**Your goal**
Every line in the data below that holds "manifestent" should be found and copied.

======== Data for this exercise

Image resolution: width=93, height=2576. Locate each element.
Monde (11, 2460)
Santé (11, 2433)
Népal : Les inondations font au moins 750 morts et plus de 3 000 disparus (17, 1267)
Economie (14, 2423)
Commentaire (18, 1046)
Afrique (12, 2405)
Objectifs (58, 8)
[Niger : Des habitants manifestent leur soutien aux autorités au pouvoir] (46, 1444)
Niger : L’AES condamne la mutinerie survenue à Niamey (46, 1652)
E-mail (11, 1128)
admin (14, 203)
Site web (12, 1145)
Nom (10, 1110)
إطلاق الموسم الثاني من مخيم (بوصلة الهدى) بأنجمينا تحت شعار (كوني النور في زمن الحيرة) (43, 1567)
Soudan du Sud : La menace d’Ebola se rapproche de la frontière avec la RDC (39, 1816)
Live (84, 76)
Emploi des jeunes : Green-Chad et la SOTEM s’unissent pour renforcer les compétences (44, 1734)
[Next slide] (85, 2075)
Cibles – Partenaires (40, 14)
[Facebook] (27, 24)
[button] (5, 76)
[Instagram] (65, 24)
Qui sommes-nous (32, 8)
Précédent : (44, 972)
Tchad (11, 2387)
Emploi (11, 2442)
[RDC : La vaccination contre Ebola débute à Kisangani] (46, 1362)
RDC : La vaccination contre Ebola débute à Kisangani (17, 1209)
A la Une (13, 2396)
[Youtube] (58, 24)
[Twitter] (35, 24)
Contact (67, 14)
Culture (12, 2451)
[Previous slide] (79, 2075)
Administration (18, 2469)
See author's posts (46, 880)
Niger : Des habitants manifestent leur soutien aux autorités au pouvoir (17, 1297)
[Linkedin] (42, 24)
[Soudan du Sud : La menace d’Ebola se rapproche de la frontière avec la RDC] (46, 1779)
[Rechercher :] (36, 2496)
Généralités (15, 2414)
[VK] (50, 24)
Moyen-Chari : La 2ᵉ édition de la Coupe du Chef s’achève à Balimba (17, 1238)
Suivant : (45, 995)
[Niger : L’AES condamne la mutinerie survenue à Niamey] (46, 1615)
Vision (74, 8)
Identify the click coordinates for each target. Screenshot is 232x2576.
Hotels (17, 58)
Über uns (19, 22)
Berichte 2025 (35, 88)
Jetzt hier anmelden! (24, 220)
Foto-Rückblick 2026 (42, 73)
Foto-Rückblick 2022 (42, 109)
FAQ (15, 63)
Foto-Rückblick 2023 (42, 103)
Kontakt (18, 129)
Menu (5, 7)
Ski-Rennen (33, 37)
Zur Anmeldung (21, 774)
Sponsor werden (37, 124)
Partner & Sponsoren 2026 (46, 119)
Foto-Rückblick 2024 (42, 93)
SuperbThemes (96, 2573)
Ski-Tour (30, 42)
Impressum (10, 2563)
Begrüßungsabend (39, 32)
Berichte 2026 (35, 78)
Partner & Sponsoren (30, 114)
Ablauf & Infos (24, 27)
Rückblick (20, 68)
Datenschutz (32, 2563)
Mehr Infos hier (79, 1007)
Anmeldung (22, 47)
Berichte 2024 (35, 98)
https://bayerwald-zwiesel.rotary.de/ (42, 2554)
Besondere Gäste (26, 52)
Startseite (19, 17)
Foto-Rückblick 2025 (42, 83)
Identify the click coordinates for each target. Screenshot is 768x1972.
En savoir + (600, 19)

================

**Task output**
[Niger : Des habitants manifestent leur soutien aux autorités au pouvoir] (46, 1444)
Niger : Des habitants manifestent leur soutien aux autorités au pouvoir (17, 1297)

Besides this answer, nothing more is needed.